Unexpected rejections with rate limiters that allow more than a billion requests/second and are accessed from more than one thread

rkday-pro commented 1 year ago

Here is a minimal repro:

use governor::{
    clock::QuantaClock,
    middleware::StateInformationMiddleware,
    state::{InMemoryState, NotKeyed},
    Quota, RateLimiter,
};
use std::sync::Arc;
use std::thread;

fn rlspin(rl: Arc<RateLimiter<NotKeyed, InMemoryState, QuantaClock, StateInformationMiddleware>>) {
    for _ in 0..1_000_000 {
        rl.check().map_err(|e| dbg!(e)).unwrap();
    }
}

fn main() {
    let clock = QuantaClock::default();
    let quota = Quota::per_second(1_000_000_001.try_into().unwrap());
    dbg!(quota);

    let rate_limiter: Arc<
        RateLimiter<NotKeyed, InMemoryState, QuantaClock, StateInformationMiddleware>,
    > = Arc::new(
        RateLimiter::direct_with_clock(quota, &clock)
            .with_middleware::<StateInformationMiddleware>(),
    );

    let rate_limiter2 = rate_limiter.clone();

    thread::spawn(move || {
        rlspin(rate_limiter2);
    });
    rlspin(rate_limiter);
}

(with a Cargo.toml that just depends on governor 0.6.0)
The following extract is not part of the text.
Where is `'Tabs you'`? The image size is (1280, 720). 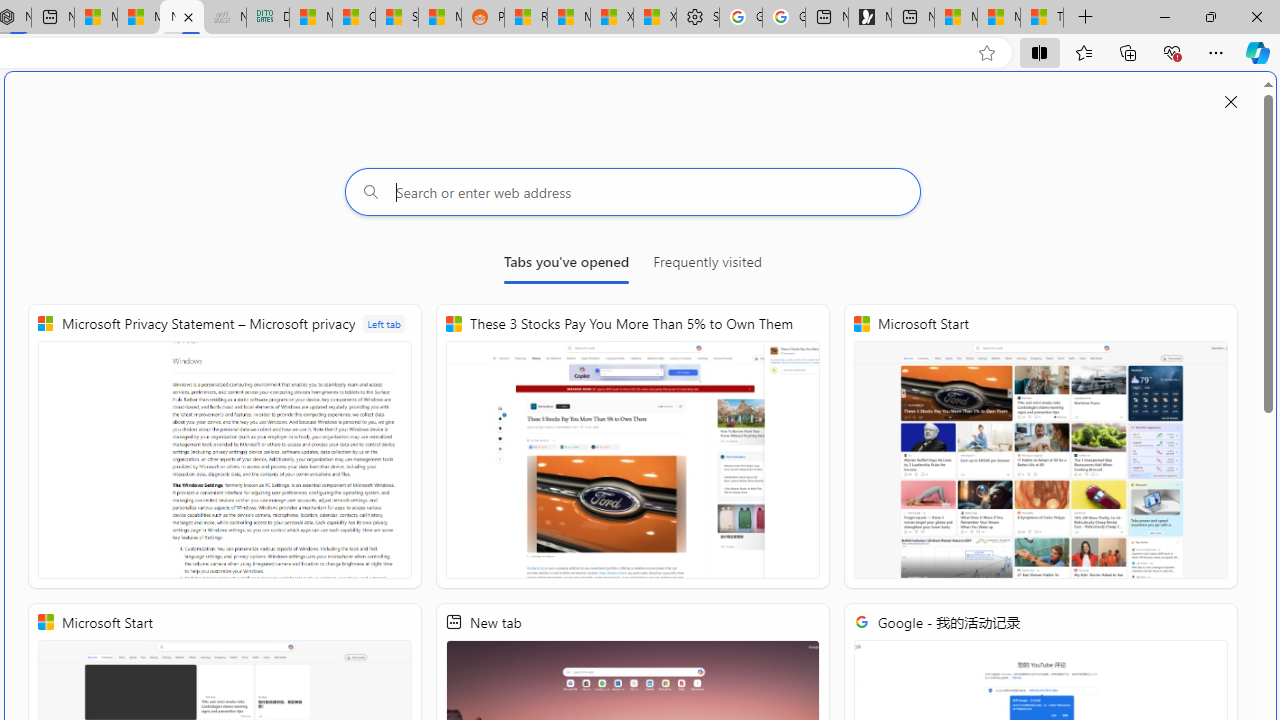 'Tabs you' is located at coordinates (565, 265).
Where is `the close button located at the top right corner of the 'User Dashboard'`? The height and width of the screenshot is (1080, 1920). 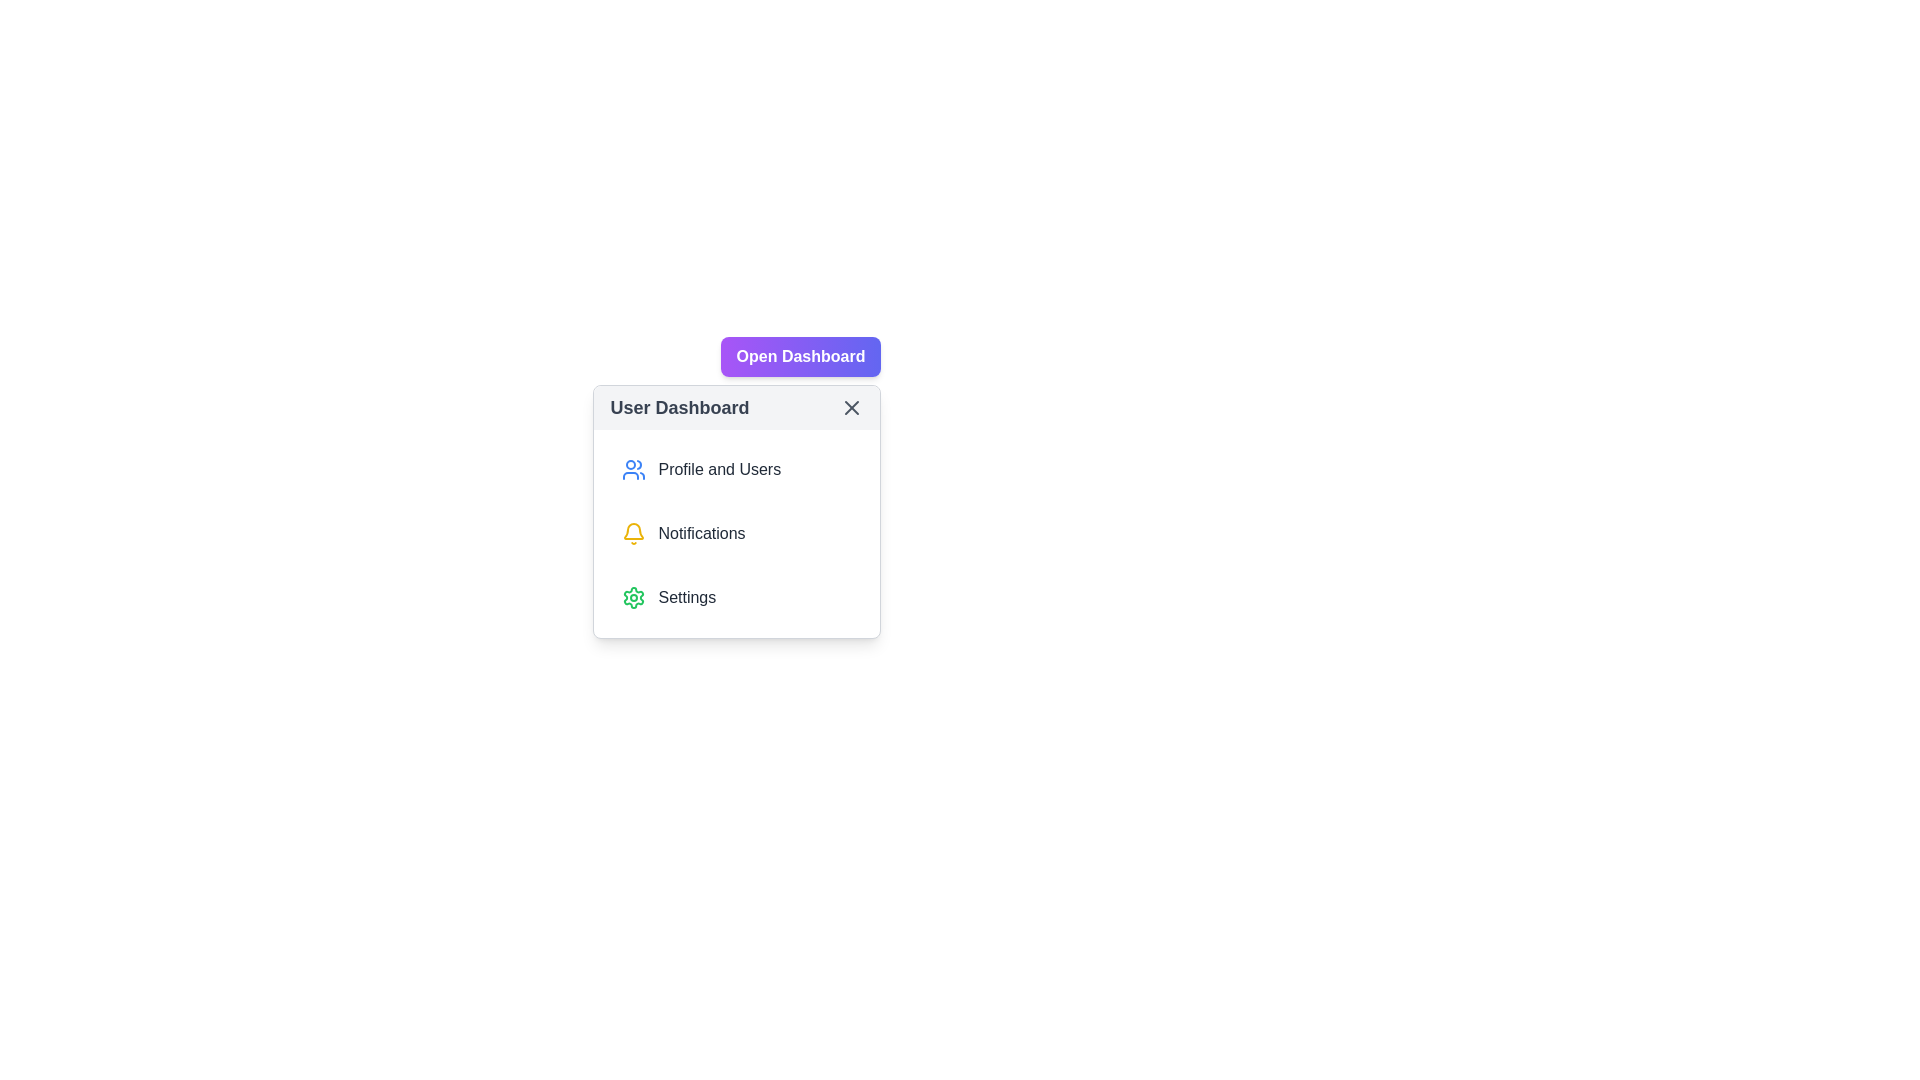 the close button located at the top right corner of the 'User Dashboard' is located at coordinates (852, 407).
This reliably fails for me:

$ cargo run --release
   Compiling govtest v0.1.0 (/home/robday/src/mntnlake/govtest)
    Finished release [optimized] target(s) in 0.98s
     Running `target/release/govtest`
[src/main.rs:19] quota = Quota {
    max_burst: 1000000001,
    replenish_1_per: 0ns,
}
[src/main.rs:12] e = NotUntil {
    state: StateSnapshot {
        t: Nanos(0ns),
        tau: Nanos(0ns),
        time_of_measurement: Nanos(224.941µs),
        tat: Nanos(224.941µs),
    },
    start: QuantaInstant(
        Nanos(170098.543484062s),
    ),
}
thread '<unnamed>' panicked at 'called `Result::unwrap()` on an `Err` value: NotUntil { state: StateSnapshot { t: Nanos(0ns), tau: Nanos(0ns), time_of_measurement: Nanos(224.941µs), tat: Nanos(224.941µs) }, start: QuantaInstant(Nanos(170098.543484062s)) }', src/main.rs:12:41
note: run with `RUST_BACKTRACE=1` environment variable to display a backtrace

However, if I change line 18 to let quota = Quota::per_second(1_000_000_000.try_into().unwrap()); it reliably passes:

$ cargo run --release
   Compiling govtest v0.1.0 (/home/robday/src/mntnlake/govtest)
    Finished release [optimized] target(s) in 0.88s
     Running `target/release/govtest`
[src/main.rs:19] quota = Quota {
    max_burst: 1000000000,
    replenish_1_per: 1ns,
}
$

and if I comment out the thread::spawn it also passes:

$ cargo run --release
   Compiling govtest v0.1.0 (/home/robday/src/mntnlake/govtest)
warning: unused import: `std::thread`
 --> src/main.rs:8:5
  |
8 | use std::thread;
  |     ^^^^^^^^^^^
  |
  = note: `#[warn(unused_imports)]` on by default

warning: unused variable: `rate_limiter2`
  --> src/main.rs:28:9
   |
28 |     let rate_limiter2 = rate_limiter.clone();
   |         ^^^^^^^^^^^^^ help: if this is intentional, prefix it with an underscore: `_rate_limiter2`
   |
   = note: `#[warn(unused_variables)]` on by default

warning: `govtest` (bin "govtest") generated 2 warnings (run `cargo fix --bin "govtest"` to apply 2 suggestions)
    Finished release [optimized] target(s) in 0.73s
     Running `target/release/govtest`
[src/main.rs:19] quota = Quota {
    max_burst: 1000000001,
    replenish_1_per: 0ns,
}

I hit this when attempting to disable rate-limiting by configuring a rate-limit of u32::MAX, so I have an easy workaround of configuring a rate-limit of one billion, which is much higher than I need - but I thought you might appreciate the bug report anyway!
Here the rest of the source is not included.